■ ZAPISANE DANE:
......
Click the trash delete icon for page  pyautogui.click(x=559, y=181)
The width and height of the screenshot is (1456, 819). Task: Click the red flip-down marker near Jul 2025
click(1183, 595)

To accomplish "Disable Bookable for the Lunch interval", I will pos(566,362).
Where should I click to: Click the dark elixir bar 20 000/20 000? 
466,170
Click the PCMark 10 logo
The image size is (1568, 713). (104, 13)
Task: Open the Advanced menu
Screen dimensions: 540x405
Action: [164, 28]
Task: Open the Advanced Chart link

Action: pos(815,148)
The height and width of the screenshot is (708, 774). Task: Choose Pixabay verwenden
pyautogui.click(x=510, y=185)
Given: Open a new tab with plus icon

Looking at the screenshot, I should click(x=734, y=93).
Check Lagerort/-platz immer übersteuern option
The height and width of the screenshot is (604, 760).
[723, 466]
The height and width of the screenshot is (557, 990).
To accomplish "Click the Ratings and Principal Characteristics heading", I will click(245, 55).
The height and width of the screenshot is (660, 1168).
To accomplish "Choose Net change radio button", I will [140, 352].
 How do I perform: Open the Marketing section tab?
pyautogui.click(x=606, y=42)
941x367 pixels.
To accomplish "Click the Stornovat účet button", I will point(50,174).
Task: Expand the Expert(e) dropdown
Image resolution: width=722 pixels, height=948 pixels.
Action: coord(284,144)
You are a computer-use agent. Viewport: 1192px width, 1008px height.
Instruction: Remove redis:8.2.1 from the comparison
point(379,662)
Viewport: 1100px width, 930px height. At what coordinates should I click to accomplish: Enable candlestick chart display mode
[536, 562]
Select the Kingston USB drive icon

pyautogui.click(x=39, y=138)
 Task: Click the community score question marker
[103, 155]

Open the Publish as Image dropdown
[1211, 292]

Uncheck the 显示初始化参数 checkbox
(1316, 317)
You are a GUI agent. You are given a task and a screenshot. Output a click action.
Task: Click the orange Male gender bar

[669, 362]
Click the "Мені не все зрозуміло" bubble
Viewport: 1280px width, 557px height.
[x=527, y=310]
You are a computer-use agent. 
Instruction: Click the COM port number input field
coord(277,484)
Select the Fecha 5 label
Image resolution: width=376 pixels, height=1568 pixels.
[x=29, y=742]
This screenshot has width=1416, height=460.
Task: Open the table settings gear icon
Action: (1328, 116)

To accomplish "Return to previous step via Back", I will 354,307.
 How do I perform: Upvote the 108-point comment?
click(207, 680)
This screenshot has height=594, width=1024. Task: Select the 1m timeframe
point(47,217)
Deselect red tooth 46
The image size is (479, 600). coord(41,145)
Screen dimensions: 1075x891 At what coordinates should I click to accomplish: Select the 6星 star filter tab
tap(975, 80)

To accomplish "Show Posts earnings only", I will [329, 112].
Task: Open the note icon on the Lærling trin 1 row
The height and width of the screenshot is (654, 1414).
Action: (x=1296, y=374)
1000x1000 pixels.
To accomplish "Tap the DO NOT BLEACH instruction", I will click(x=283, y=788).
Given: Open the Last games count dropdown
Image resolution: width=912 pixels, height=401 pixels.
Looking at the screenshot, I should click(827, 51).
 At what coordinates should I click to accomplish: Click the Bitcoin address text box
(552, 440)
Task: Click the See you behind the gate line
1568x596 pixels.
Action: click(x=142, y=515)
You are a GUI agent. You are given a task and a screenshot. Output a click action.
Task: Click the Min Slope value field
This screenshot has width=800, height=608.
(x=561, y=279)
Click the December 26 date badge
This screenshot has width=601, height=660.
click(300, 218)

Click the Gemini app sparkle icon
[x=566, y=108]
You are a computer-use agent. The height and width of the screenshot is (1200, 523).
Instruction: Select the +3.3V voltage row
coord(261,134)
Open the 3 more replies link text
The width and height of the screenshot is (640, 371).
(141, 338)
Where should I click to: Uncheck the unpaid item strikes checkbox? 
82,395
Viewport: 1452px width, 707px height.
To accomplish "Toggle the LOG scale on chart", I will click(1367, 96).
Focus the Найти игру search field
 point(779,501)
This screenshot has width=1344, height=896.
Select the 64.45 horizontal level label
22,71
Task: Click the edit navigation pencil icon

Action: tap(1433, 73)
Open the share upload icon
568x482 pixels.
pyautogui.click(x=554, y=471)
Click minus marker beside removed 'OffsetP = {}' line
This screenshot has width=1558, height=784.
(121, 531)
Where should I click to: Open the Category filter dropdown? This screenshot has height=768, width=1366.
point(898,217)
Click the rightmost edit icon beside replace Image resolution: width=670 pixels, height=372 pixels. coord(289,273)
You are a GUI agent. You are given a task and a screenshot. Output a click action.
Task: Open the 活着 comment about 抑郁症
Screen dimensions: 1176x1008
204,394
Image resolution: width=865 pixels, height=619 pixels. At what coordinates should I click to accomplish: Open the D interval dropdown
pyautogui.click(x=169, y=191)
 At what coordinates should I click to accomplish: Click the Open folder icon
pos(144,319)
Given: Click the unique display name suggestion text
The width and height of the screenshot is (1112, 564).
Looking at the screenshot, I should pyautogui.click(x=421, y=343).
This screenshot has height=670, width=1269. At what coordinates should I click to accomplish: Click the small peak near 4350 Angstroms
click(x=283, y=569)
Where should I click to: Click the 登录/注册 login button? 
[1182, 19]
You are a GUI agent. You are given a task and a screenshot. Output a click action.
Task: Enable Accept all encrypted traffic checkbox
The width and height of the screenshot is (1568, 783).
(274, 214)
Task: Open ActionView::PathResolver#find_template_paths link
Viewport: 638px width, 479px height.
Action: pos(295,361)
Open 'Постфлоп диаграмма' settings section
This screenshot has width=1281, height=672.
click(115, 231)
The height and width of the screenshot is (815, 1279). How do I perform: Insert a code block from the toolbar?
......
Przekształć wszystkie wiersze w tabelę Markdown z kolumnami „Nr” (numer wiersza) i „Treść” (jego tekst), pomijając puste.

| Nr | Treść |
|---|---|
| 1 | Click the trash delete icon for page  pyautogui.click(x=559, y=181) |
| 2 | The width and height of the screenshot is (1456, 819). Task: Click the red flip-down marker near Jul 2025 |
| 3 | click(1183, 595) |
| 4 | To accomplish "Disable Bookable for the Lunch interval", I will pos(566,362). |
| 5 | Where should I click to: Click the dark elixir bar 20 000/20 000?  |
| 6 | 466,170 |
| 7 | Click the PCMark 10 logo |
| 8 | The image size is (1568, 713). (104, 13) |
| 9 | Task: Open the Advanced menu |
| 10 | Screen dimensions: 540x405 |
| 11 | Action: [164, 28] |
| 12 | Task: Open the Advanced Chart link |
| 13 | Action: pos(815,148) |
| 14 | The height and width of the screenshot is (708, 774). Task: Choose Pixabay verwenden |
| 15 | pyautogui.click(x=510, y=185) |
| 16 | Given: Open a new tab with plus icon |
| 17 | Looking at the screenshot, I should click(x=734, y=93). |
| 18 | Check Lagerort/-platz immer übersteuern option |
| 19 | The height and width of the screenshot is (604, 760). |
| 20 | [723, 466] |
| 21 | The height and width of the screenshot is (557, 990). |
| 22 | To accomplish "Click the Ratings and Principal Characteristics heading", I will click(245, 55). |
| 23 | The height and width of the screenshot is (660, 1168). |
| 24 | To accomplish "Choose Net change radio button", I will [140, 352]. |
| 25 |  How do I perform: Open the Marketing section tab? |
| 26 | pyautogui.click(x=606, y=42) |
| 27 | 941x367 pixels. |
| 28 | To accomplish "Click the Stornovat účet button", I will point(50,174). |
| 29 | Task: Expand the Expert(e) dropdown |
| 30 | Image resolution: width=722 pixels, height=948 pixels. |
| 31 | Action: coord(284,144) |
| 32 | You are a computer-use agent. Viewport: 1192px width, 1008px height. |
| 33 | Instruction: Remove redis:8.2.1 from the comparison |
| 34 | point(379,662) |
| 35 | Viewport: 1100px width, 930px height. At what coordinates should I click to accomplish: Enable candlestick chart display mode |
| 36 | [536, 562] |
| 37 | Select the Kingston USB drive icon |
| 38 | pyautogui.click(x=39, y=138) |
| 39 |  Task: Click the community score question marker |
| 40 | [103, 155] |
| 41 | Open the Publish as Image dropdown |
| 42 | [1211, 292] |
| 43 | Uncheck the 显示初始化参数 checkbox |
| 44 | (1316, 317) |
| 45 | You are a GUI agent. You are given a task and a screenshot. Output a click action. |
| 46 | Task: Click the orange Male gender bar |
| 47 | [669, 362] |
| 48 | Click the "Мені не все зрозуміло" bubble |
| 49 | Viewport: 1280px width, 557px height. |
| 50 | [x=527, y=310] |
| 51 | You are a computer-use agent.  |
| 52 | Instruction: Click the COM port number input field |
| 53 | coord(277,484) |
| 54 | Select the Fecha 5 label |
| 55 | Image resolution: width=376 pixels, height=1568 pixels. |
| 56 | [x=29, y=742] |
| 57 | This screenshot has width=1416, height=460. |
| 58 | Task: Open the table settings gear icon |
| 59 | Action: (1328, 116) |
| 60 | To accomplish "Return to previous step via Back", I will 354,307. |
| 61 |  How do I perform: Upvote the 108-point comment? |
| 62 | click(207, 680) |
| 63 | This screenshot has height=594, width=1024. Task: Select the 1m timeframe |
| 64 | point(47,217) |
| 65 | Deselect red tooth 46 |
| 66 | The image size is (479, 600). coord(41,145) |
| 67 | Screen dimensions: 1075x891 At what coordinates should I click to accomplish: Select the 6星 star filter tab |
| 68 | tap(975, 80) |
| 69 | To accomplish "Show Posts earnings only", I will [329, 112]. |
| 70 | Task: Open the note icon on the Lærling trin 1 row |
| 71 | The height and width of the screenshot is (654, 1414). |
| 72 | Action: (x=1296, y=374) |
| 73 | 1000x1000 pixels. |
| 74 | To accomplish "Tap the DO NOT BLEACH instruction", I will click(x=283, y=788). |
| 75 | Given: Open the Last games count dropdown |
| 76 | Image resolution: width=912 pixels, height=401 pixels. |
| 77 | Looking at the screenshot, I should click(827, 51). |
| 78 |  At what coordinates should I click to accomplish: Click the Bitcoin address text box |
| 79 | (552, 440) |
| 80 | Task: Click the See you behind the gate line |
| 81 | 1568x596 pixels. |
| 82 | Action: click(x=142, y=515) |
| 83 | You are a GUI agent. You are given a task and a screenshot. Output a click action. |
| 84 | Task: Click the Min Slope value field |
| 85 | This screenshot has width=800, height=608. |
| 86 | (x=561, y=279) |
| 87 | Click the December 26 date badge |
| 88 | This screenshot has width=601, height=660. |
| 89 | click(300, 218) |
| 90 | Click the Gemini app sparkle icon |
| 91 | [x=566, y=108] |
| 92 | You are a computer-use agent. The height and width of the screenshot is (1200, 523). |
| 93 | Instruction: Select the +3.3V voltage row |
| 94 | coord(261,134) |
| 95 | Open the 3 more replies link text |
| 96 | The width and height of the screenshot is (640, 371). |
| 97 | (141, 338) |
| 98 | Where should I click to: Uncheck the unpaid item strikes checkbox?  |
| 99 | 82,395 |
| 100 | Viewport: 1452px width, 707px height. |
| 101 | To accomplish "Toggle the LOG scale on chart", I will click(1367, 96). |
| 102 | Focus the Найти игру search field |
| 103 |  point(779,501) |
| 104 | This screenshot has width=1344, height=896. |
| 105 | Select the 64.45 horizontal level label |
| 106 | 22,71 |
| 107 | Task: Click the edit navigation pencil icon |
| 108 | Action: tap(1433, 73) |
| 109 | Open the share upload icon |
| 110 | 568x482 pixels. |
| 111 | pyautogui.click(x=554, y=471) |
| 112 | Click minus marker beside removed 'OffsetP = {}' line |
| 113 | This screenshot has width=1558, height=784. |
| 114 | (121, 531) |
| 115 | Where should I click to: Open the Category filter dropdown? This screenshot has height=768, width=1366. |
| 116 | point(898,217) |
| 117 | Click the rightmost edit icon beside replace Image resolution: width=670 pixels, height=372 pixels. coord(289,273) |
| 118 | You are a GUI agent. You are given a task and a screenshot. Output a click action. |
| 119 | Task: Open the 活着 comment about 抑郁症 |
| 120 | Screen dimensions: 1176x1008 |
| 121 | 204,394 |
| 122 | Image resolution: width=865 pixels, height=619 pixels. At what coordinates should I click to accomplish: Open the D interval dropdown |
| 123 | pyautogui.click(x=169, y=191) |
| 124 |  At what coordinates should I click to accomplish: Click the Open folder icon |
| 125 | pos(144,319) |
| 126 | Given: Click the unique display name suggestion text |
| 127 | The width and height of the screenshot is (1112, 564). |
| 128 | Looking at the screenshot, I should pyautogui.click(x=421, y=343). |
| 129 | This screenshot has height=670, width=1269. At what coordinates should I click to accomplish: Click the small peak near 4350 Angstroms |
| 130 | click(x=283, y=569) |
| 131 | Where should I click to: Click the 登录/注册 login button?  |
| 132 | [1182, 19] |
| 133 | You are a GUI agent. You are given a task and a screenshot. Output a click action. |
| 134 | Task: Enable Accept all encrypted traffic checkbox |
| 135 | The width and height of the screenshot is (1568, 783). |
| 136 | (274, 214) |
| 137 | Task: Open ActionView::PathResolver#find_template_paths link |
| 138 | Viewport: 638px width, 479px height. |
| 139 | Action: pos(295,361) |
| 140 | Open 'Постфлоп диаграмма' settings section |
| 141 | This screenshot has width=1281, height=672. |
| 142 | click(115, 231) |
| 143 | The height and width of the screenshot is (815, 1279). How do I perform: Insert a code block from the toolbar? |